On Friday, the U.S.Commission on Civil Rights held a hearing on peer-to-peer violence and bullying in public schools. The focus of the hearing was on the federal response to bullying directed at students on the basis of protected-class status. The commission will issue a report on the matter to the president and Congress in the next few months. Until then, just a few brief observations:
Several witnesses, including those from the Department of Education and the Department of Justice, testified about the “bullying pandemic” sweeping the nation; the bullying “crisis”; the “alarming increase” in bullying. There may, in fact, be an increase in bullying in public schools (I tend to think there has been an increase). But when I asked the witnesses for data in support of the asserted increase (specifically, when did the federal government or any other entity begin collecting data on bullying? What were the numbers then and what are the numbers now?), there was no response. That’s because, according to one expert, no such stats are kept.
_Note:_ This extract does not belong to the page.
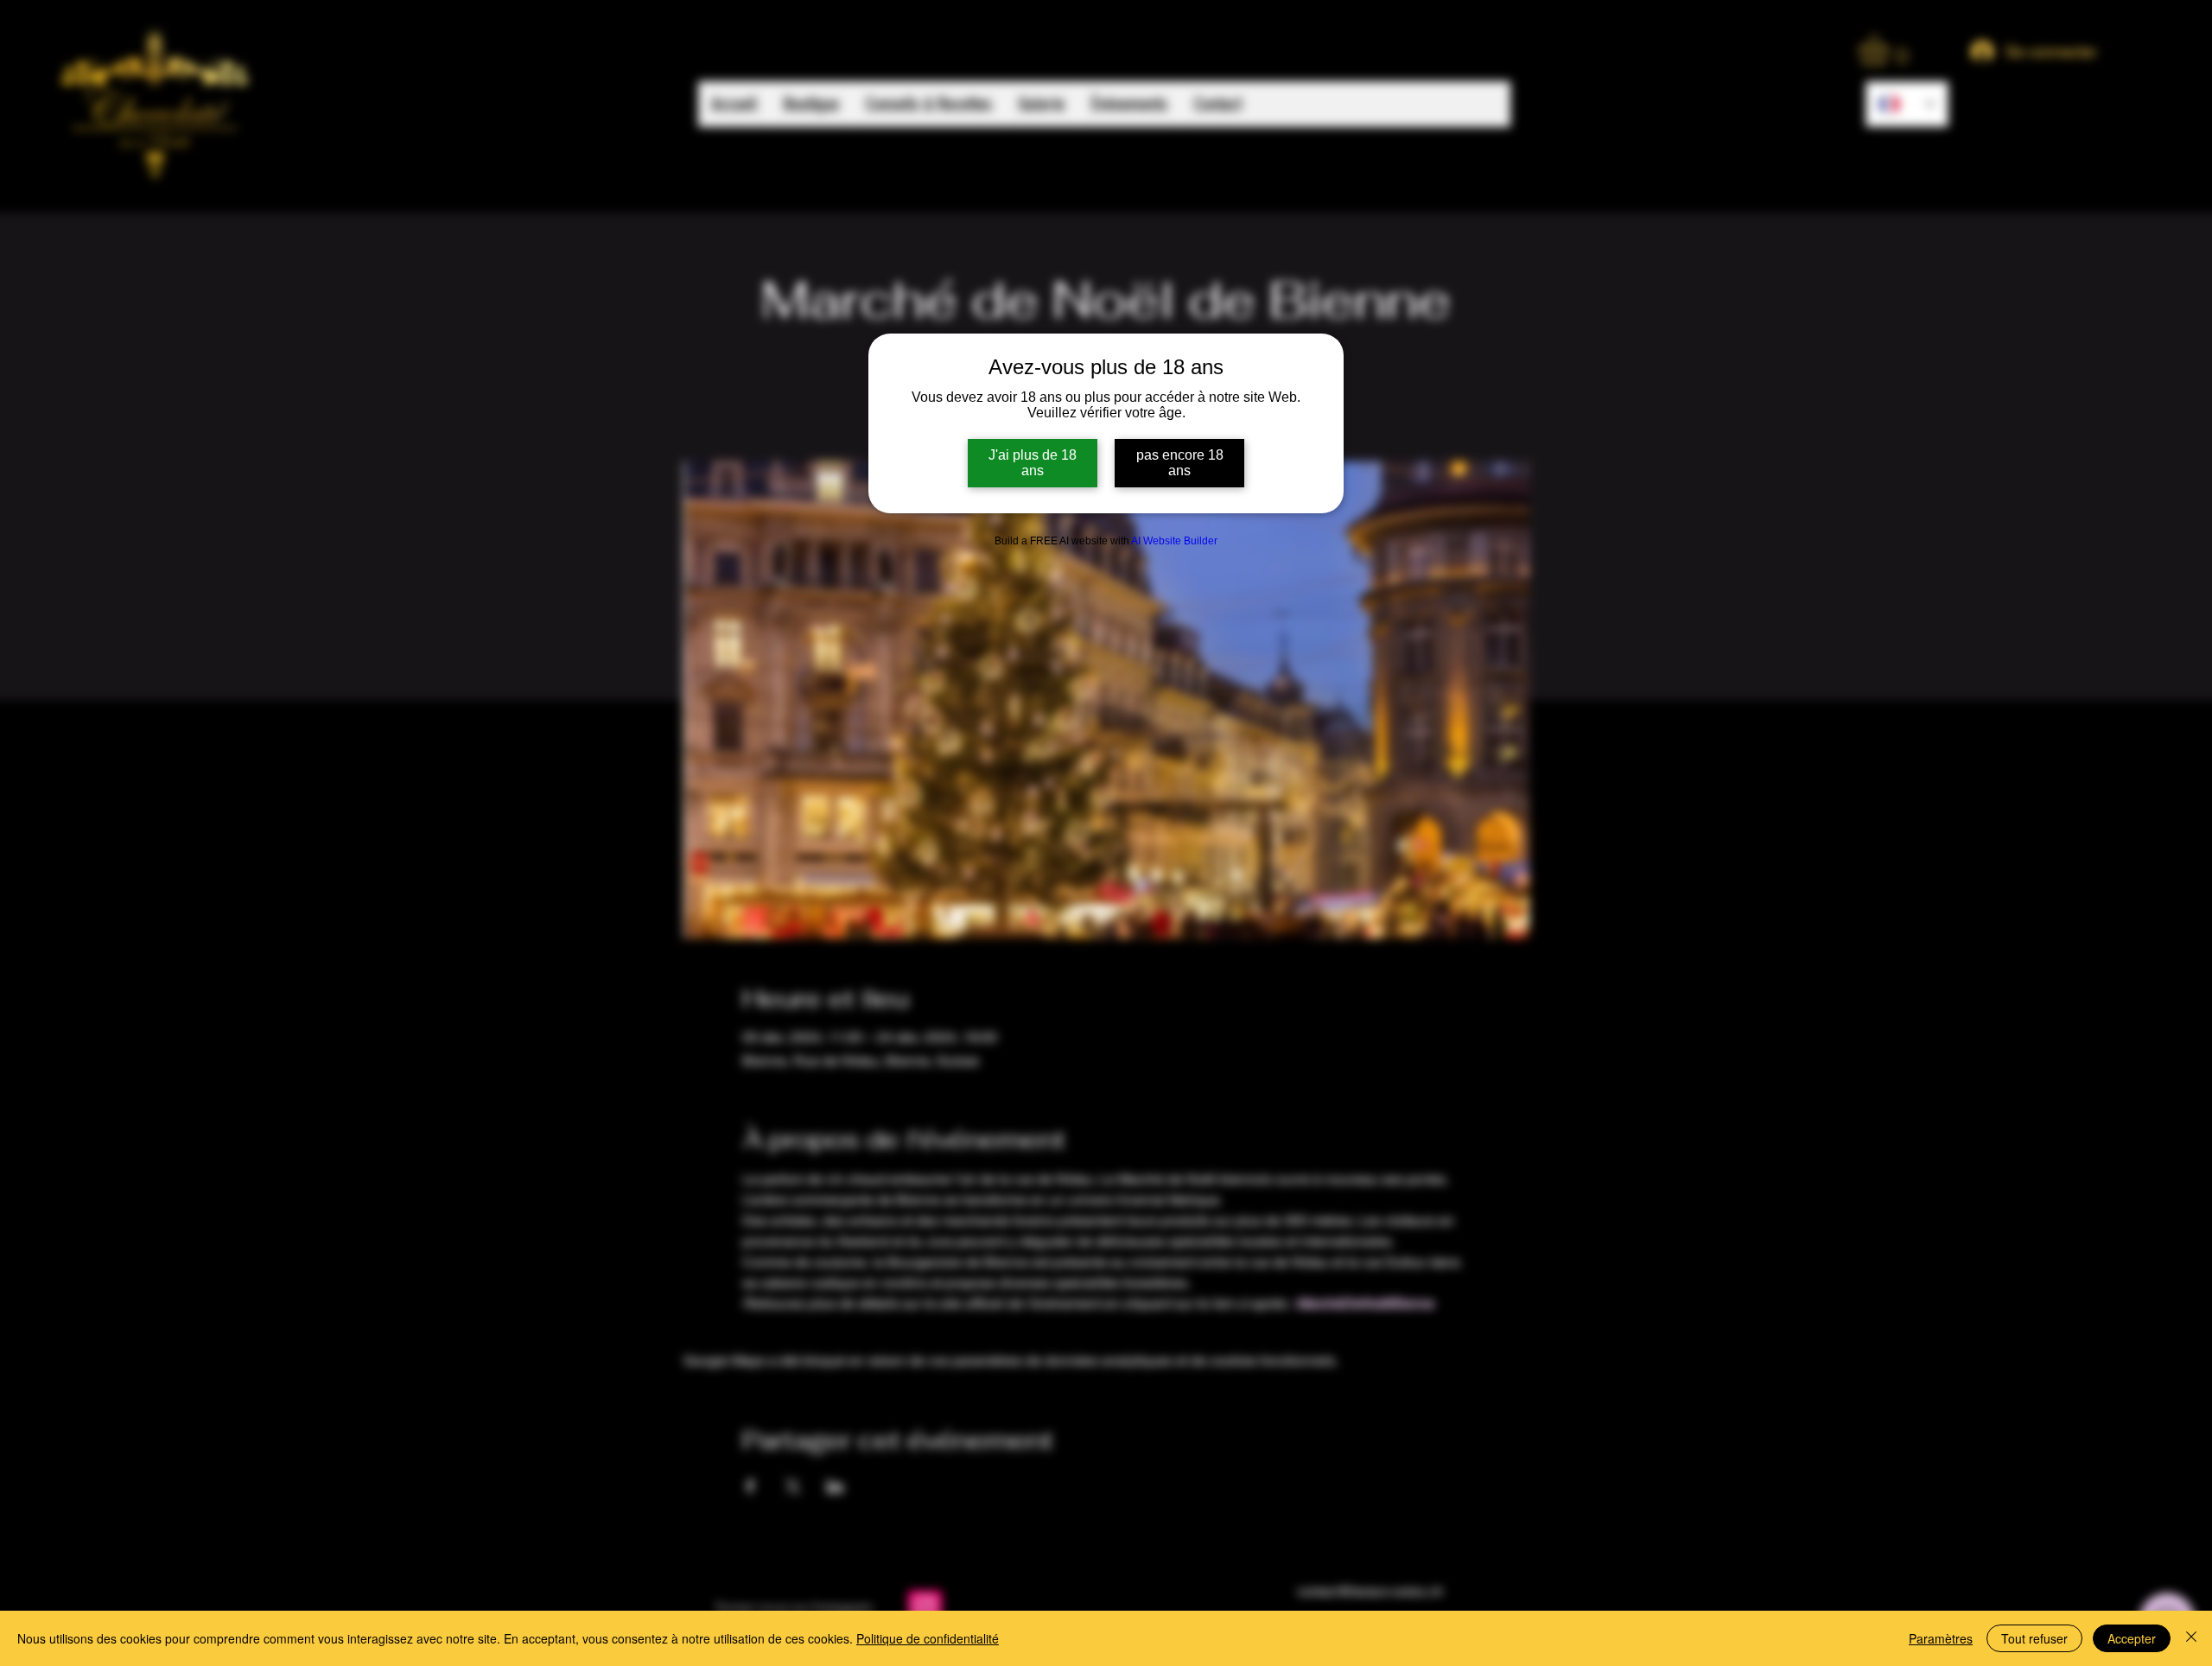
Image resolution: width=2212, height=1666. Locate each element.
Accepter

In essence, the argument for greater federal involvement and legislation in response to bullying is based on no reliable data as to whether the problem has increased, decreased or stayed the same.
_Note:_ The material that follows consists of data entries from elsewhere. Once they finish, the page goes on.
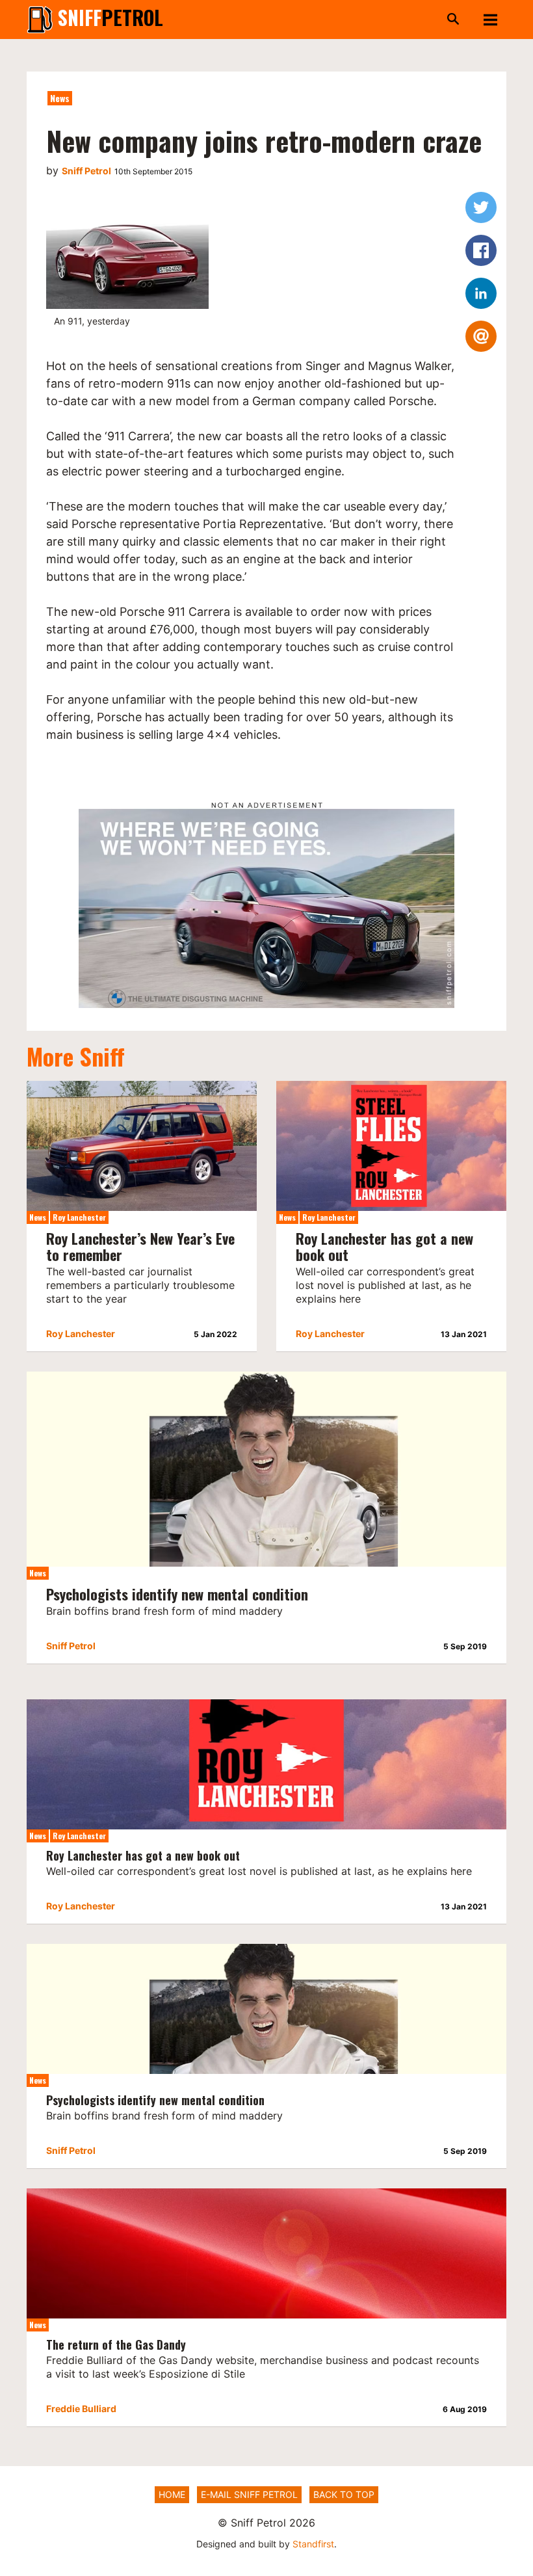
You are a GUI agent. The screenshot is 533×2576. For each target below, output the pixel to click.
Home (172, 2494)
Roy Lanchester (79, 1217)
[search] (322, 19)
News (60, 98)
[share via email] (481, 336)
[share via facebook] (481, 250)
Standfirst (313, 2543)
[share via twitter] (481, 207)
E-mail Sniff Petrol (249, 2494)
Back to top (343, 2494)
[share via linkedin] (481, 293)
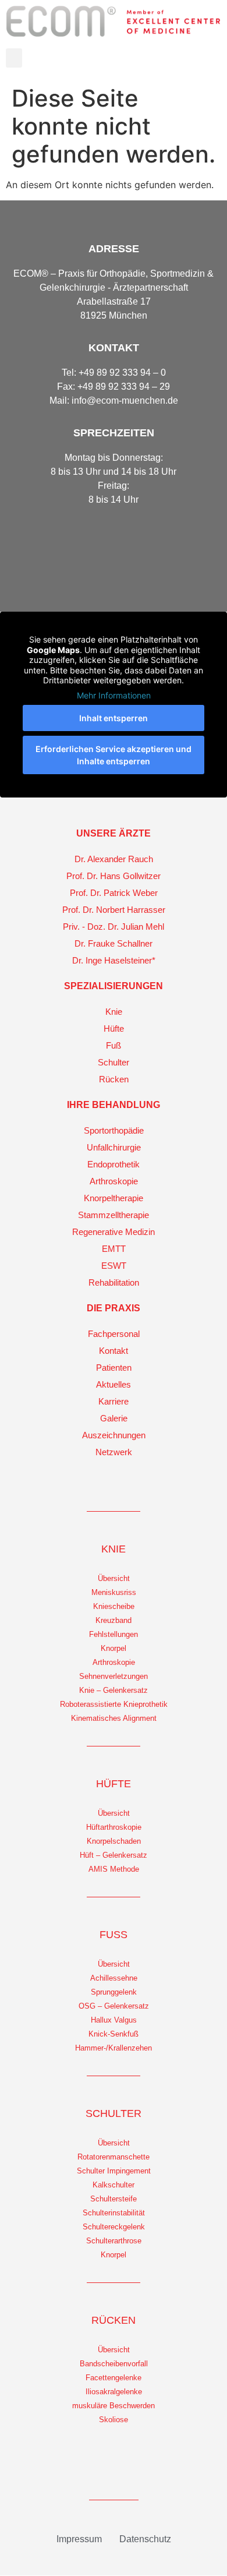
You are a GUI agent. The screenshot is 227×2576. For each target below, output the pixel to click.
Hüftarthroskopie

The federal officials failed to cite any examples of how the federal government has, thus far, addressed the problem of bullying better than officials at the state, local, or school level.
No precise definition of bullying was proffered at any time during the hearing.
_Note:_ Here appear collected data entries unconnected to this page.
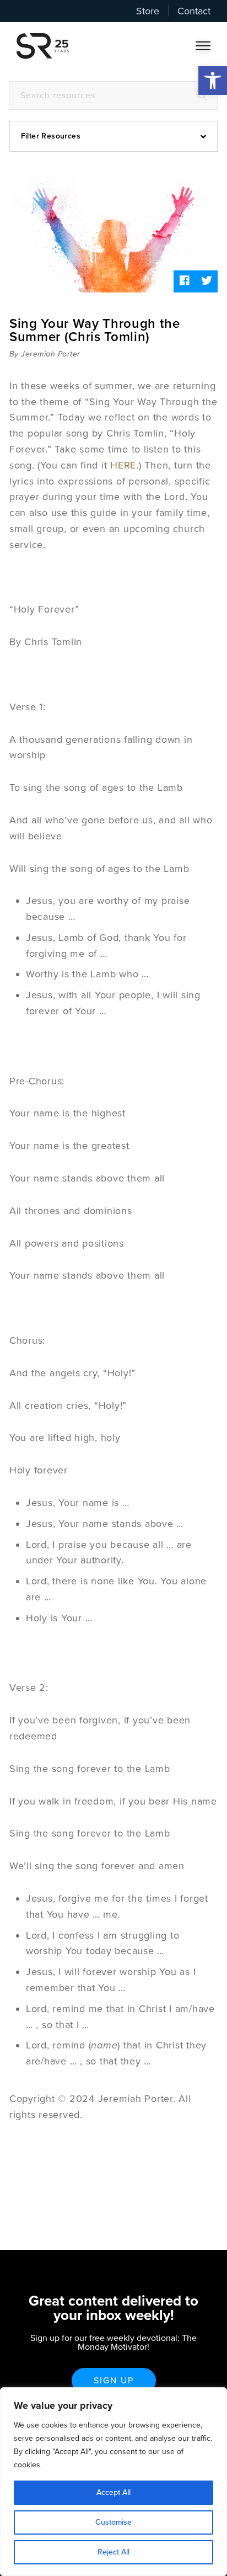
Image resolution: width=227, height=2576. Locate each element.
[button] (212, 80)
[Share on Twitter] (207, 281)
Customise (113, 2522)
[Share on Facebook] (185, 281)
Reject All (113, 2552)
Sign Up (114, 2380)
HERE (123, 465)
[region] (113, 2481)
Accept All (113, 2492)
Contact (193, 11)
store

During the seven hours of testimony, a range of issues were discussed: federal jurisdiction, First Amendment concerns, the adequacy or lack thereof of state responses, etc. There was, however, no discussion whatsoever of the role of parents in addressing the problem.
Student-on-student harassment is deplorable. Some of the testimony regarding actual instances of such conduct was both sickening and infuriating — especially those instances where school officials failed to take adequate, commonsense steps to prevent or stop harassment and violence. Clearly, more needs to be done. The commission’s report will address, however, whether greater federal involvement and legislation is the answer.